[Rows of pointing data]
◇ ◇ ◇
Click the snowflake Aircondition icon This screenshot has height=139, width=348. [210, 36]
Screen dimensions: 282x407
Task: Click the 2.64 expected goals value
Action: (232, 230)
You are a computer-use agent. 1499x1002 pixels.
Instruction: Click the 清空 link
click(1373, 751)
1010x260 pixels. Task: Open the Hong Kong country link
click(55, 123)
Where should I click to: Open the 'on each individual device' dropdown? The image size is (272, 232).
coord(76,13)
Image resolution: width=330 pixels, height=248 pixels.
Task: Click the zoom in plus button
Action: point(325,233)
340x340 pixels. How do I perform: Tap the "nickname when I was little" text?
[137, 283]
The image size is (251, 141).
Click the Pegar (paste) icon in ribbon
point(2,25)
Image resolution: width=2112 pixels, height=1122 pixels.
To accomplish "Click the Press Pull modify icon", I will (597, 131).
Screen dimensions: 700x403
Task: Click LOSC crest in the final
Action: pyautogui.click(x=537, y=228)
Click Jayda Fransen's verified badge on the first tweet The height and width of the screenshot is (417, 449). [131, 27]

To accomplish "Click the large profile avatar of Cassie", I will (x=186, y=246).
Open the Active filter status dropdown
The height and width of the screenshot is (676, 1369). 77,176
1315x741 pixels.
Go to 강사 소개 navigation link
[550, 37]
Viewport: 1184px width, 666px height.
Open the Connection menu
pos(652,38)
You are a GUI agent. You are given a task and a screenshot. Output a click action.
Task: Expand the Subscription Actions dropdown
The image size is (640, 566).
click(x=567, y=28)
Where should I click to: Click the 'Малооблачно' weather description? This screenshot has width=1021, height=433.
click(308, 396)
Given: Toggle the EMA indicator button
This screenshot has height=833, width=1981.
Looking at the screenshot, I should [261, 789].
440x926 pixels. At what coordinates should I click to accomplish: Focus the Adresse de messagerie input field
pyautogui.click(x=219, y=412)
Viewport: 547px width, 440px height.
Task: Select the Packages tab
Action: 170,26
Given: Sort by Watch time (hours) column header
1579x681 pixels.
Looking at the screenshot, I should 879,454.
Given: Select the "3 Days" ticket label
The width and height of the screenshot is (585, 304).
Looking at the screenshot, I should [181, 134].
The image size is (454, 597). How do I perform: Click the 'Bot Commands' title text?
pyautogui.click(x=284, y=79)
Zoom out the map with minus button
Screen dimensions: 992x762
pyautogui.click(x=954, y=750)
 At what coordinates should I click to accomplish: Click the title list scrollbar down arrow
◇ ◇ ◇
** Short task **
Convert the entries above into a Markdown table with the columns "No." and "Line", giving each line of the entries its own numbered row and leaving out blank lines.

** Task output **
| No. | Line |
|---|---|
| 1 | Click the snowflake Aircondition icon This screenshot has height=139, width=348. [210, 36] |
| 2 | Screen dimensions: 282x407 |
| 3 | Task: Click the 2.64 expected goals value |
| 4 | Action: (232, 230) |
| 5 | You are a computer-use agent. 1499x1002 pixels. |
| 6 | Instruction: Click the 清空 link |
| 7 | click(1373, 751) |
| 8 | 1010x260 pixels. Task: Open the Hong Kong country link |
| 9 | click(55, 123) |
| 10 | Where should I click to: Open the 'on each individual device' dropdown? The image size is (272, 232). |
| 11 | coord(76,13) |
| 12 | Image resolution: width=330 pixels, height=248 pixels. |
| 13 | Task: Click the zoom in plus button |
| 14 | Action: point(325,233) |
| 15 | 340x340 pixels. How do I perform: Tap the "nickname when I was little" text? |
| 16 | [137, 283] |
| 17 | The image size is (251, 141). |
| 18 | Click the Pegar (paste) icon in ribbon |
| 19 | point(2,25) |
| 20 | Image resolution: width=2112 pixels, height=1122 pixels. |
| 21 | To accomplish "Click the Press Pull modify icon", I will (597, 131). |
| 22 | Screen dimensions: 700x403 |
| 23 | Task: Click LOSC crest in the final |
| 24 | Action: pyautogui.click(x=537, y=228) |
| 25 | Click Jayda Fransen's verified badge on the first tweet The height and width of the screenshot is (417, 449). [131, 27] |
| 26 | To accomplish "Click the large profile avatar of Cassie", I will (x=186, y=246). |
| 27 | Open the Active filter status dropdown |
| 28 | The height and width of the screenshot is (676, 1369). 77,176 |
| 29 | 1315x741 pixels. |
| 30 | Go to 강사 소개 navigation link |
| 31 | [550, 37] |
| 32 | Viewport: 1184px width, 666px height. |
| 33 | Open the Connection menu |
| 34 | pos(652,38) |
| 35 | You are a GUI agent. You are given a task and a screenshot. Output a click action. |
| 36 | Task: Expand the Subscription Actions dropdown |
| 37 | The image size is (640, 566). |
| 38 | click(x=567, y=28) |
| 39 | Where should I click to: Click the 'Малооблачно' weather description? This screenshot has width=1021, height=433. |
| 40 | click(308, 396) |
| 41 | Given: Toggle the EMA indicator button |
| 42 | This screenshot has height=833, width=1981. |
| 43 | Looking at the screenshot, I should [261, 789]. |
| 44 | 440x926 pixels. At what coordinates should I click to accomplish: Focus the Adresse de messagerie input field |
| 45 | pyautogui.click(x=219, y=412) |
| 46 | Viewport: 547px width, 440px height. |
| 47 | Task: Select the Packages tab |
| 48 | Action: 170,26 |
| 49 | Given: Sort by Watch time (hours) column header |
| 50 | 1579x681 pixels. |
| 51 | Looking at the screenshot, I should 879,454. |
| 52 | Given: Select the "3 Days" ticket label |
| 53 | The width and height of the screenshot is (585, 304). |
| 54 | Looking at the screenshot, I should [181, 134]. |
| 55 | The image size is (454, 597). How do I perform: Click the 'Bot Commands' title text? |
| 56 | pyautogui.click(x=284, y=79) |
| 57 | Zoom out the map with minus button |
| 58 | Screen dimensions: 992x762 |
| 59 | pyautogui.click(x=954, y=750) |
| 60 |  At what coordinates should I click to accomplish: Click the title list scrollbar down arrow |